Disney's 'Coco' Sounds Like Quite The Adventure

by S. Atkinson

If you're a lifelong Disney fan like yours truly, who constantly keeps their ear to the proverbial ground, you may have heard excited whisperings. Rumors. Rumblings. And it's true — new work from your favorite mass media and entertainment conglomerate is coming your way. So, what is Disney's new movie Coco about exactly? Director Lee Unkrich dropped a few clues when he tweeted the poster on Friday, March 10, but it feels like the poster may have prompted more questions than it answered.

To start, given that the only character you can see in the image is a dog, you might be confused. Is the dog the main character? And if that's the case, why is he positioned slightly to the right of the poster and even smaller than the guitar, suggesting he's a minor character rather than the leading man? However, other parts of the poster are slightly more telling. If you've noticed the skull's head on the guitar and the detail on the bunting, you may already be clued in to the Disney Pixar collaboration's inspiration: Mexico's Día de los Muertos (Day of the Dead) celebration, which is also hinted at by the skeleton hand reaching out from the side of the poster.

Some spoilers ahead: We also know that the film's protagonist is not a dog, guitar, nor disembodied skeletal arm. No, more traditionally, Coco's protagonist is a 12-year-old boy named Miguel, who nurses a dream of becoming as great a musician as his idol, Ernesto de la Cruz. Just one problem: His grandma banned music years ago after Miguel’s great-great-grandfather — a musician — abandoned his family. So when Miguel breaks into the family crypt to steal the famous skull guitar to try and win a talent competition to convince his relatives to embrace music again, you know things aren't going to go according to plan.

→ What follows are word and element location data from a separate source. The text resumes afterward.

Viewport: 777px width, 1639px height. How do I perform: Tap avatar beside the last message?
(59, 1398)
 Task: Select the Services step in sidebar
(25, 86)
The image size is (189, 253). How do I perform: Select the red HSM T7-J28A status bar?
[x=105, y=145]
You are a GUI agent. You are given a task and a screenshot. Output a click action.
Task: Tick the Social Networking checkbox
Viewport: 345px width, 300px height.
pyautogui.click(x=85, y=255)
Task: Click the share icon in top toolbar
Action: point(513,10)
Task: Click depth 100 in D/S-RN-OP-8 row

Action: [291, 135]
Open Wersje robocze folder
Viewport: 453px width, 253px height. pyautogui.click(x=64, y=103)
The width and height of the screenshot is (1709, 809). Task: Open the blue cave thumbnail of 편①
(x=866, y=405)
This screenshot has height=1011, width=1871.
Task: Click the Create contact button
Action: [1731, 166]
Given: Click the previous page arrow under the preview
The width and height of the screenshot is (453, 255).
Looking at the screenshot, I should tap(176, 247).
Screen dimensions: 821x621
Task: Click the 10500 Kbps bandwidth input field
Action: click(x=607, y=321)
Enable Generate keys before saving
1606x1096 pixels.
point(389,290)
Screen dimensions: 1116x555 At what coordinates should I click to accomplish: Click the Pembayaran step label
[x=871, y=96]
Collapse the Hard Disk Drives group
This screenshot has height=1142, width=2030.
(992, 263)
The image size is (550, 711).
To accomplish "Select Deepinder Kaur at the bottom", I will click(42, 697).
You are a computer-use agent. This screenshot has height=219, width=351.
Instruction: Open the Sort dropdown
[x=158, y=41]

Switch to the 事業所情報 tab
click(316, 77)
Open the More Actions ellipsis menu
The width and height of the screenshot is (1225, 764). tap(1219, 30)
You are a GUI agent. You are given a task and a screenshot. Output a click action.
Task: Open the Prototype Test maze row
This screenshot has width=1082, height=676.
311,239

After a chain of supernatural events, Miguel finds himself in the Land of the Dead (which isn't as gloomy as it sounds). Along with a "charming trickster" Hector, he sets out to uncover his family history. At this point, I should definitely mention that none other than Gael García Bernal voices Hector, so you know that's going to be like honey dripping in your ear. OK, that sounds disgusting — but in a good way.

That's all the narrative we've got for now, but the fact that Unkrich is co-directing (alongside the film's writer, Adrian Molina) could offer up more clues. After all, this is the director responsible for Toy Story 3 and who co-directed Toy Story 2, Monsters Inc., and Finding Nemo. If those films are anything to go by, his film will have equal appeal to kids and the adults accompanying them to the cinema and a happy ending (though Coco's a Disney film, so, well... that's not such an out-there prediction).

Not only that, but it could bring life to an overlooked sphere that you don't usually think about in your day-to-day life, i.e. inanimate objects like toys, a theoretical world powered by the screams of children, the ocean ecosystem. I'd imagine, purely from the choice of the director, that much of the film will be focused on the creation of a charming Land of the Dead.

Whatever the case, it sounds like this could be one of the most exciting films we've seen from Disney in years. Start your countdown to the trailer. More Coco is headed your way soon.